Beefly, what are the issues you are fighting about? Is it possible to resolve them, or are you two resigned to fighting one another (which is destructive rather than constructive)?
When two people simply cannot stop fighting, and the fighting becomes out of control in front of your children, your marriage is crying out for therapy. If he will not agree to seek a professional, then I'm afraid there is not much I can do besides advise you to limit your interaction with your husband until you can find a better way out.
I would like to hear why you are going through a rough time in case we can help you in that area.

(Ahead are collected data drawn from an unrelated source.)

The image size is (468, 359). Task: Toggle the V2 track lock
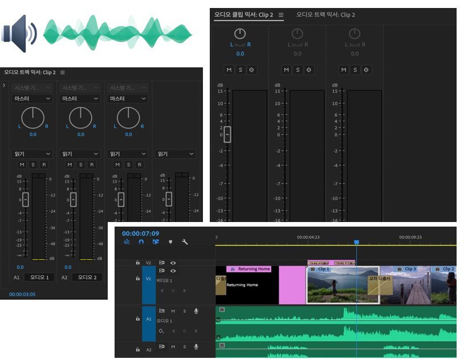pos(137,263)
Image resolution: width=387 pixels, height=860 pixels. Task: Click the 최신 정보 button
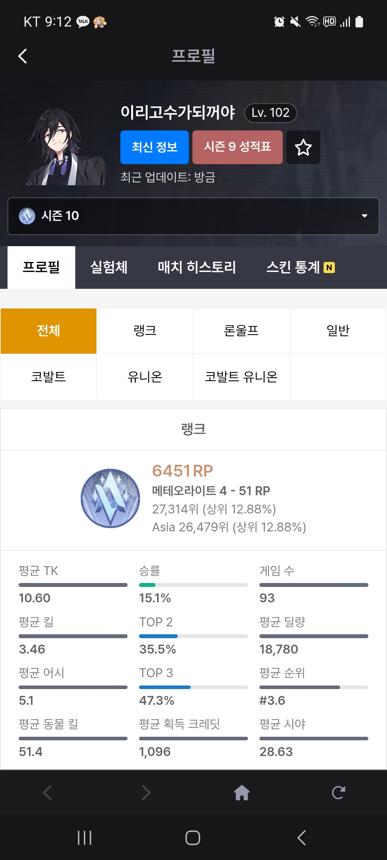tap(154, 147)
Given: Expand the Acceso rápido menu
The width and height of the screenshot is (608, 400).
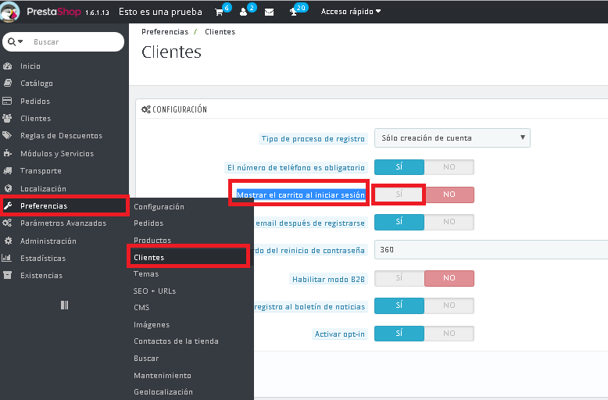Looking at the screenshot, I should (x=351, y=12).
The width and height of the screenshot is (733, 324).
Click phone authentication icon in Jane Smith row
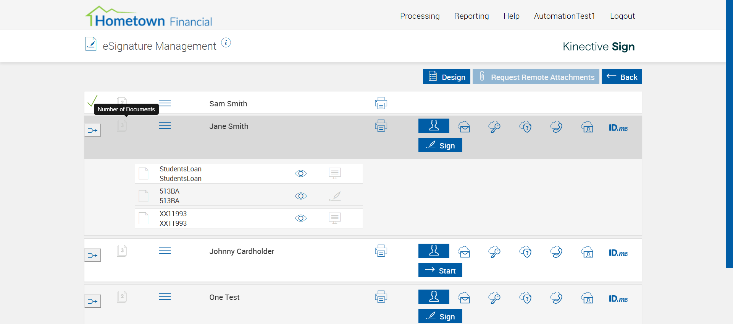pyautogui.click(x=556, y=127)
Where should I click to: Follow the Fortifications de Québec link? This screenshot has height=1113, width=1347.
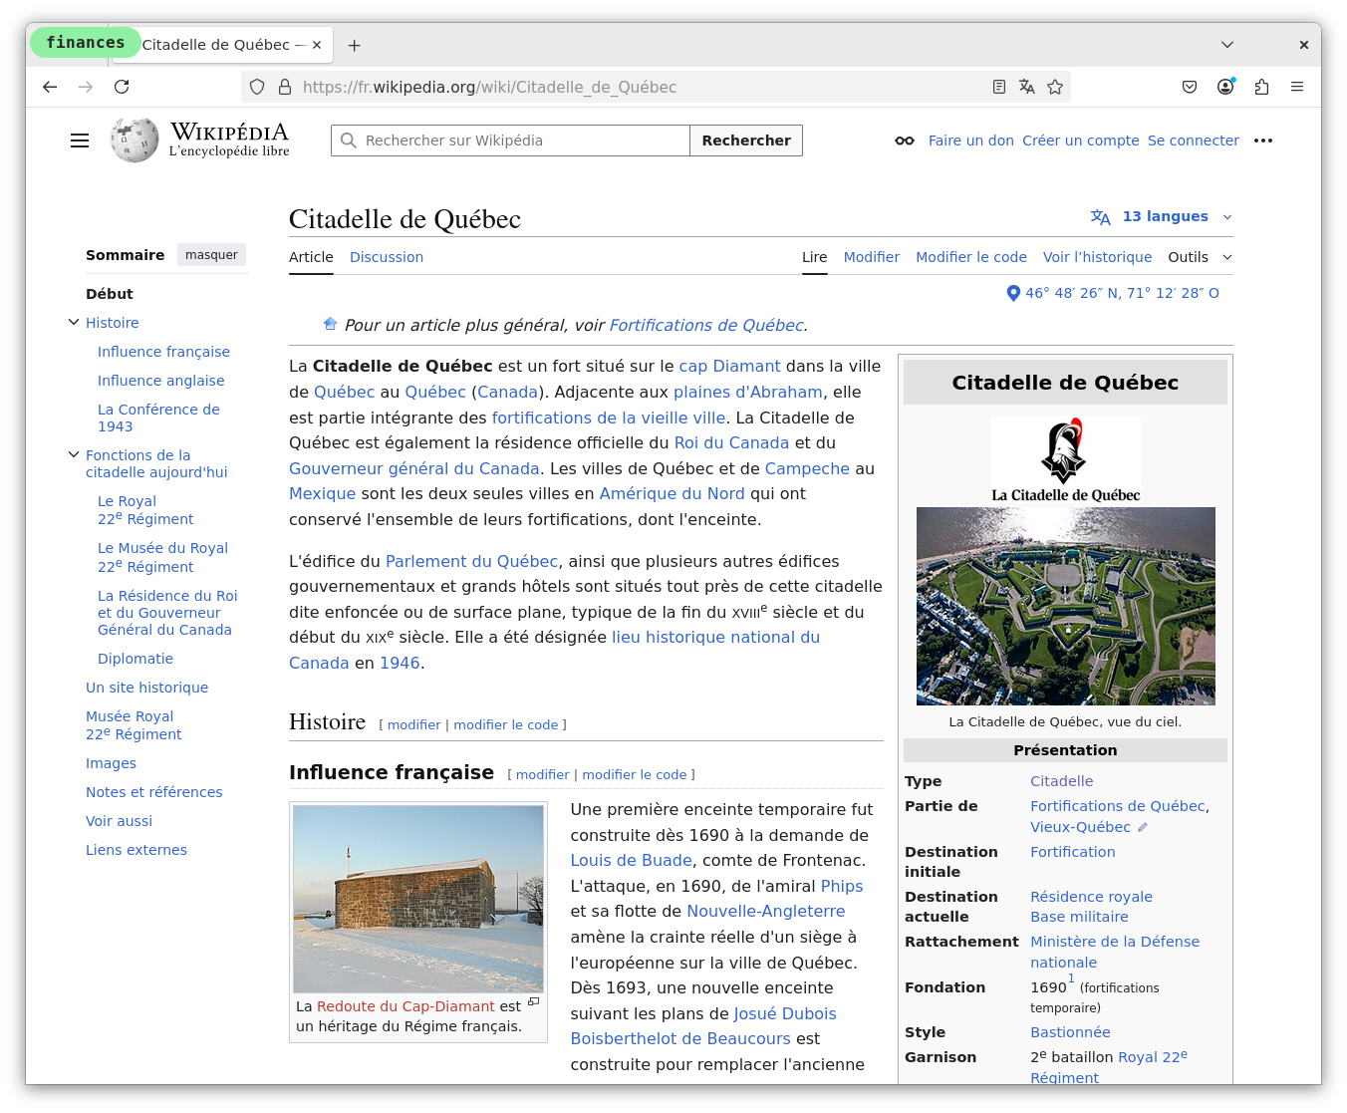(x=705, y=325)
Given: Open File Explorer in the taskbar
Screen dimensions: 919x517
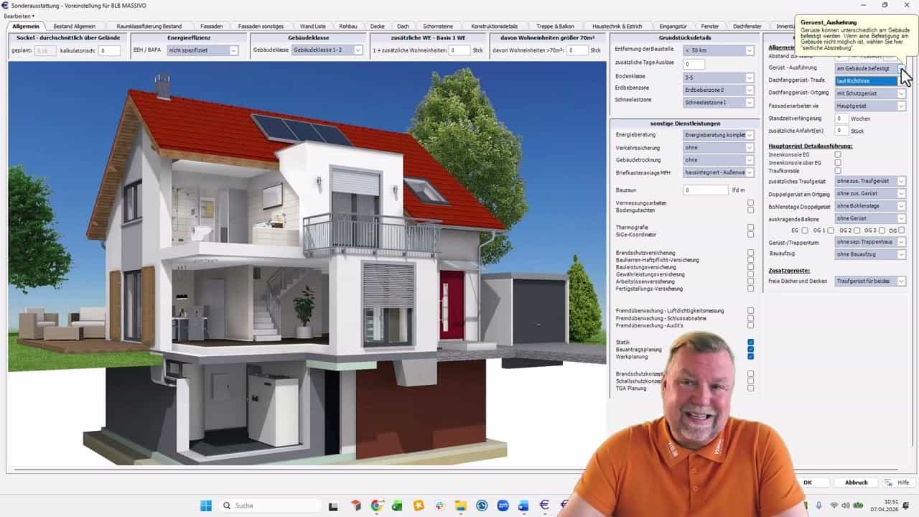Looking at the screenshot, I should point(460,506).
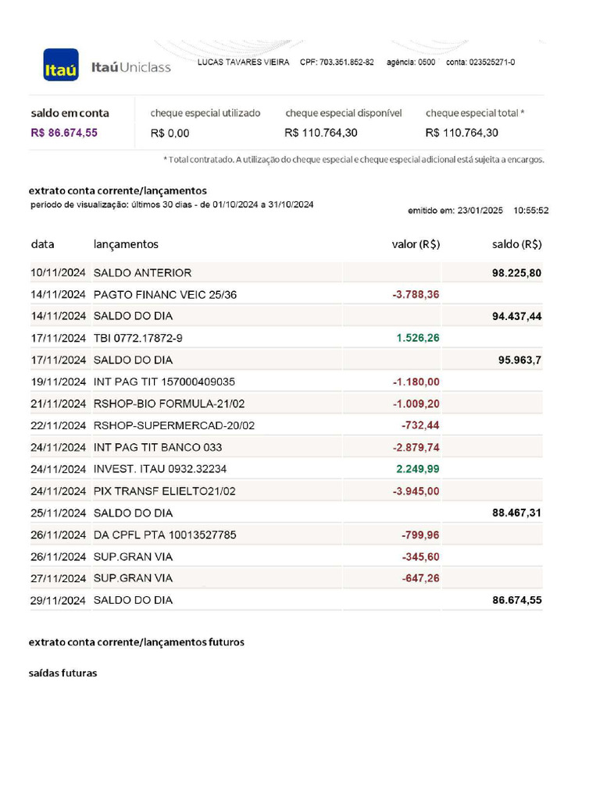Click the Itaú logo

click(61, 66)
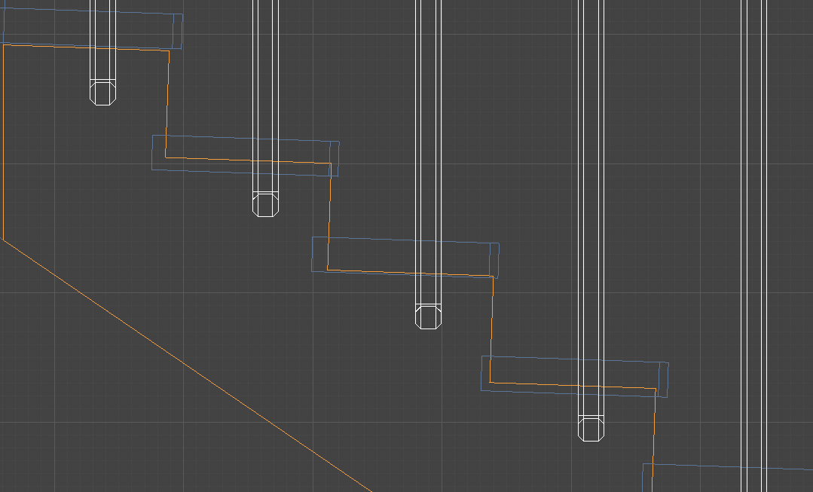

Welcome to the board, Beefly95 ~
I'm sorry you're dealing with this.
If I put 2 & 2 together, sinceyou said that the arguments started because of financial troubles, he's unemployed & says that you're not good at your job, it looks like he is very upset about not working and taking it out on you.
Thanks for your answers, Beefly.
All I can say is it is never good to fight in front of the kids, it can have a negative impact on them for years to come. I used to fight with my ex in front of our son. One day we were in each other's face screaming and yelling when I heard this little voice coming from the corner of the room crying and saying ...im sorry, im sorry. I looked and my 2 year old son was balled up in the corner in the fetal position crying and shaking.
I comforted him and told him I was sorry and vowed never to be so caught up in my own anger and forget about my child. But that was only one sided, my husband did not care. He continued to yell at and belittle me infront of our son. I did not want my son to grow up thinking that, that was normal behavior nor did I want to continue to be verbally abused. So I left my husband and never looked back.
You say that your husband was not like that prior to the financial woes, whereas you have a cause but no solution and
Check into churches and community support groups. The are are free to lost cost resources. You just have to look for them. Don't give up on trying to find help. The problem with not knowing how to fight you sometimes say very angry hurtful things, that you don't forget or are able to come back from and the next thing you know your self esteem is low and you are totally beak down and on top of that the kid is caught in the middle and feeling the stress and strain.
Many catholic charaties offer free couples counseling, just keep looking and you will find help.
It sounds like he has no appreciation for you at all, and he must be really hurting himself to lash out at you in that way.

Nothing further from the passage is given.